Tell us a little bit about what you were doing before you came to Columbia.

I graduated from Kent State University in 2006 with a B.A. in Theatre Studies and no real plan for how to use my degree. Straight away I decided to move to Chicago to see where the city could take me. I knew that I wanted to get involved with theatre, but I also had developed a recent interest in education. I started as a member of Team Shakespeare at Chicago Shakespeare Theater, which included greeting and seating over 50,000 students who were on field trips to the Navy Pier. I could see a lot of value in the programming that the education department was creating for CPS students and ended up freelancing for them on special projects. I was good at the administrative work, but it was working with the teachers that specifically captured my eye.

I was first able to develop my teaching career when I became an Assistant Teaching Artist for Columbia College’s Center for Community Arts Partnership. The class I started in was drama, but I could see the potential for interweaving puppets and storytelling into a new class. As a Teaching Artist, I was able to cultivate my own plan for the classroom and see it through to fruition. It quite suddenly seemed very clear to me that teaching was the reason I had ended up in Chicago. Currently, I coordinate and perform educational puppet shows for Open Books, a not-for-profit literacy center.

Going into my first year of graduate school, I am hopeful that I can utilize my background as an educator and an administrator to the fullest advantage. I am also quite sure that this unique blend will make my future classroom a space full of adventure, growth, and imagination.

Why did you choose Columbia for your graduate study?

I suspect that Columbia College Chicago and I were always meant for each other. My best friend in high school went here for his undergraduate degree in Theatre, so I knew of it before I had ever stepped foot in Chicago. When I graduated from college and headed here to find a career, the first people I met in my field were either currently studying at or graduates of Columbia. Everyone had very positive stories to share of projects they were excited about, faculty that had inspired them, and of going to school in the “loop.” I saw a colleague’s Directing II production and was stunned by the professionalism.

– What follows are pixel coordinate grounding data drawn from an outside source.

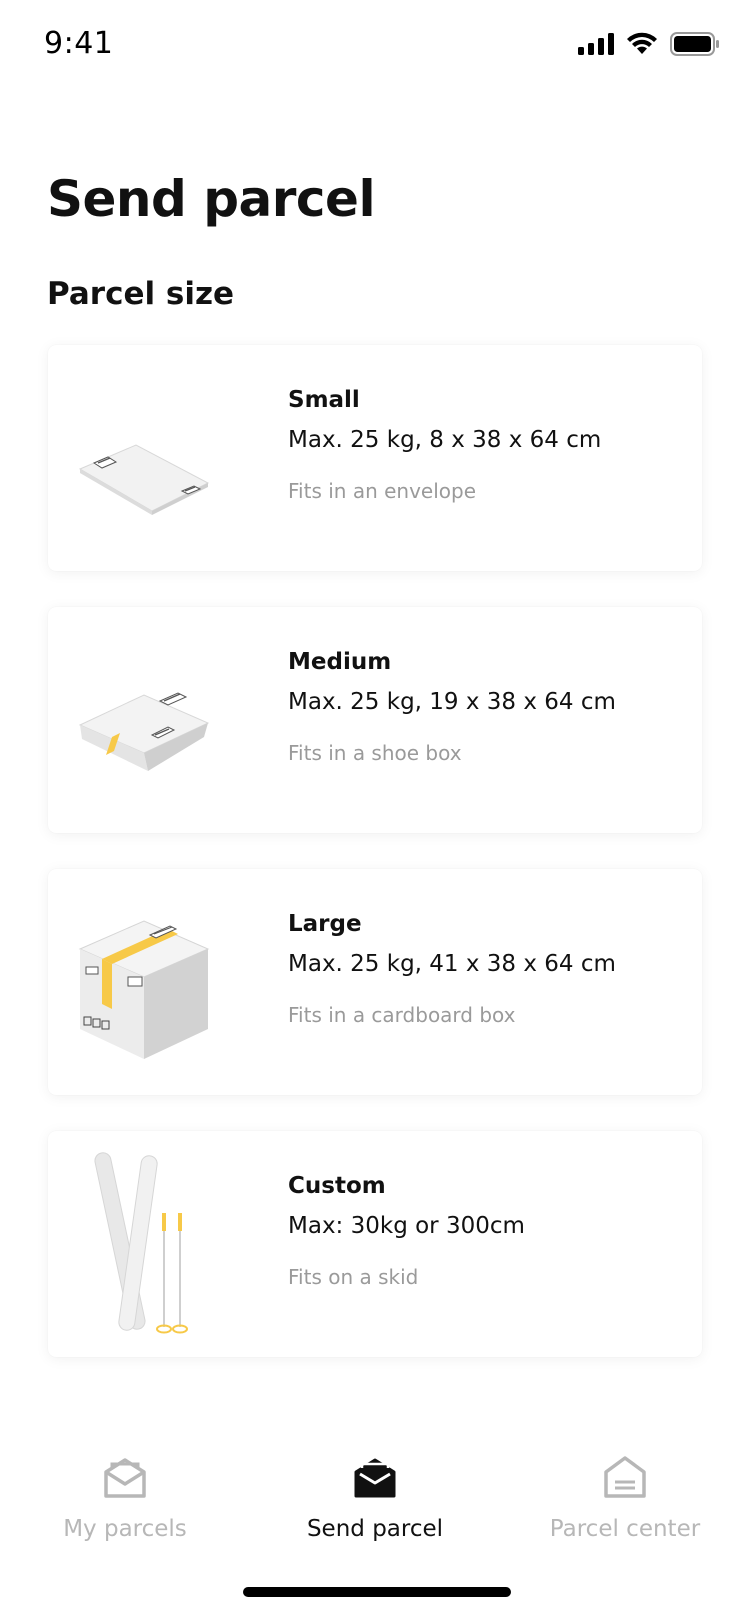 This screenshot has height=1624, width=750. What do you see at coordinates (375, 45) in the screenshot?
I see `status-bar: 9:41` at bounding box center [375, 45].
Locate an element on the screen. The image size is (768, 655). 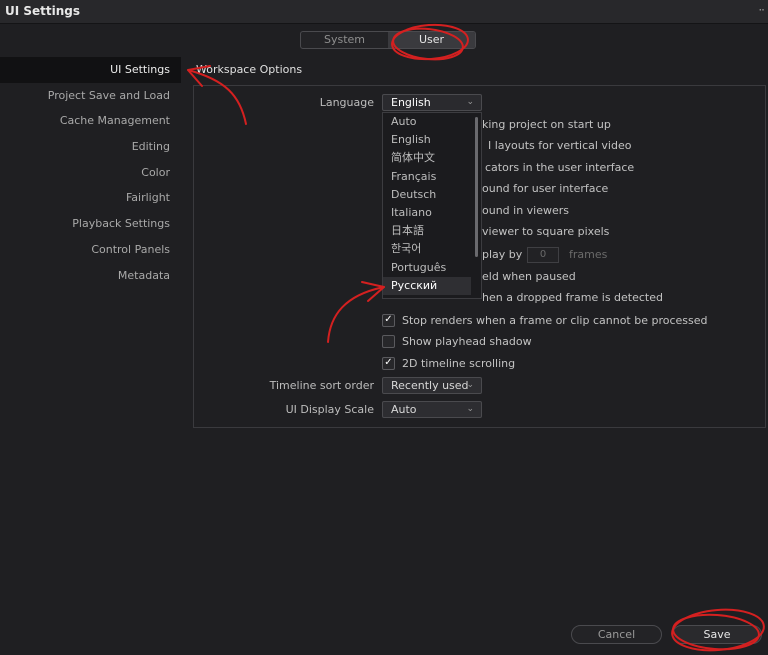
sidebar-item-color: Color is located at coordinates (90, 173).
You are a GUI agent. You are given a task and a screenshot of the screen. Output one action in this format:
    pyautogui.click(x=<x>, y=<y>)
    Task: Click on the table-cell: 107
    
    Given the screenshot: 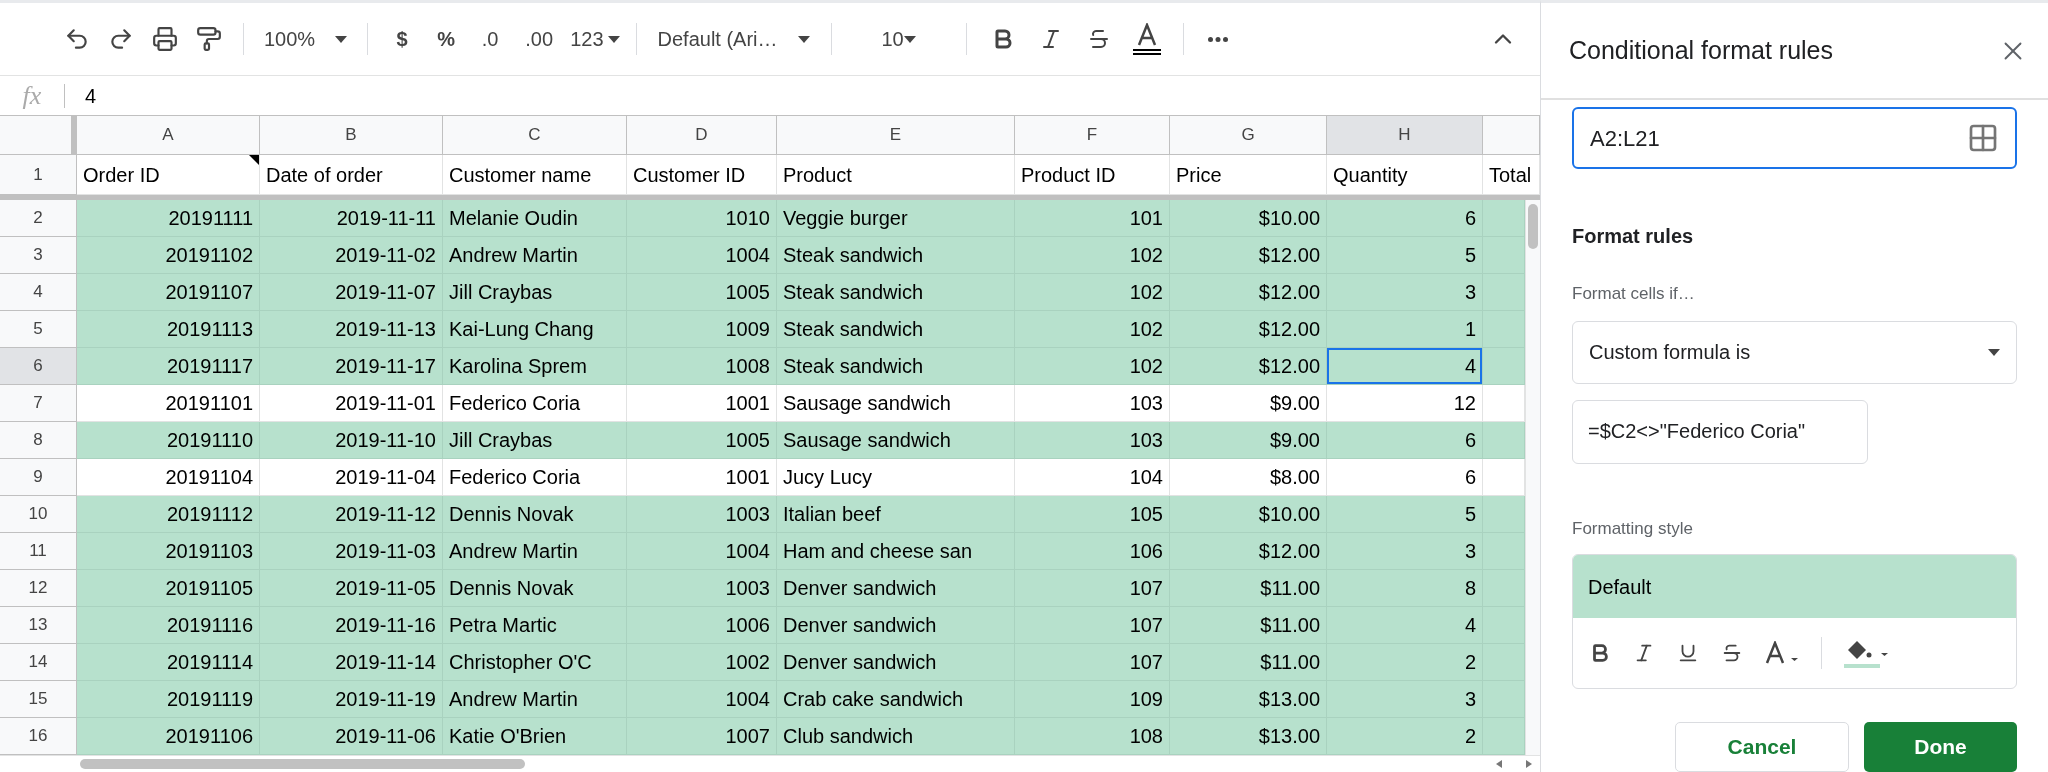 What is the action you would take?
    pyautogui.click(x=1092, y=588)
    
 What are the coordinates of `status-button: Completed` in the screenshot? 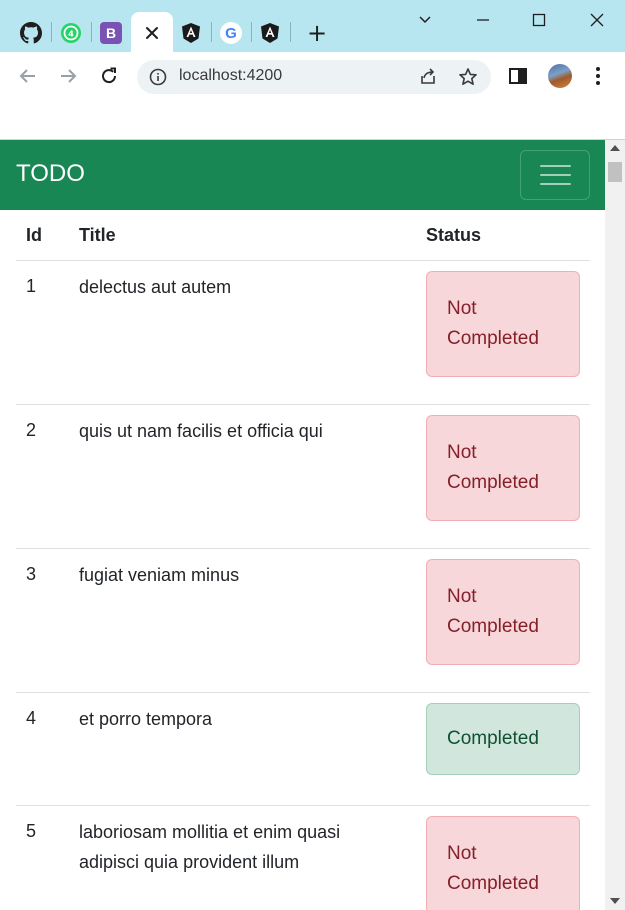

As I began to gravitate towards teaching, I learned more about the Elementary Education program at Columbia. The curriculum seemed a perfect fit for my interests—urban minded and arts integrated by its very nature. I looked at other schools in the city and in other states, but all of them had one thing or another that just didn’t fit my interests as a learner. I was also very impressed with how truthful and detailed the answers were to each of my inquires about the department.

I think when I knew for sure that I wanted to study at Columbia was when the acceptance letter welcomed me into their “community of artists.” There is a part of me that will always be an artist, so it felt very right to me that the school not only knew that side of me, but knew it would be an integral part of my learning process. I’m very excited for that process to begin!

Tell us about a project you’re working on that you’re excited about.

This summer I was fortunate enough to teach for Playhouse Del Sol, an after-school learning program. I quickly learned that the most exciting aspect of creating a six week curriculum is determining how to make what the students are learning both in-depth and easily accessible. As we progressed through the curriculum, I found that my students were quite taken with very particular elements of my lesson plan; specifically a very modern version of Indonesian shadow puppets and the idea of “dancing with light.”

The curriculum I built slowly began to change. I would bring in wide varieties of music, hand out flashlights, and we would discover how different dance styles looked when we reflected our shadows across the walls, floors, ceilings, and even across each other’s faces. I started to shift our culminating project to reflect what they were learning. We listened to the song “All is Love,” by Karen O and the Kids, and discussed what the song made us see. The students decided that the song represented nature, community, and “all of the love in their hearts.” We began to build puppets that reflected those things—baby birds in a nest, a chain of animals chasing each other, a brother and sister holding hands. The students sat on the floor, diligently focused on cutting out precise shapes from cardboard.

We found the form the show needed to take slowly and carefully. When the final performance came for their parents, the students walked on to the stage proudly, arms full of cardboard cutouts and huge smiles on their faces. By the end of summer, I had a classroom of students who had taken a curriculum and breathed more life into it than I had ever imagined. It was the best experience of my teaching career to date.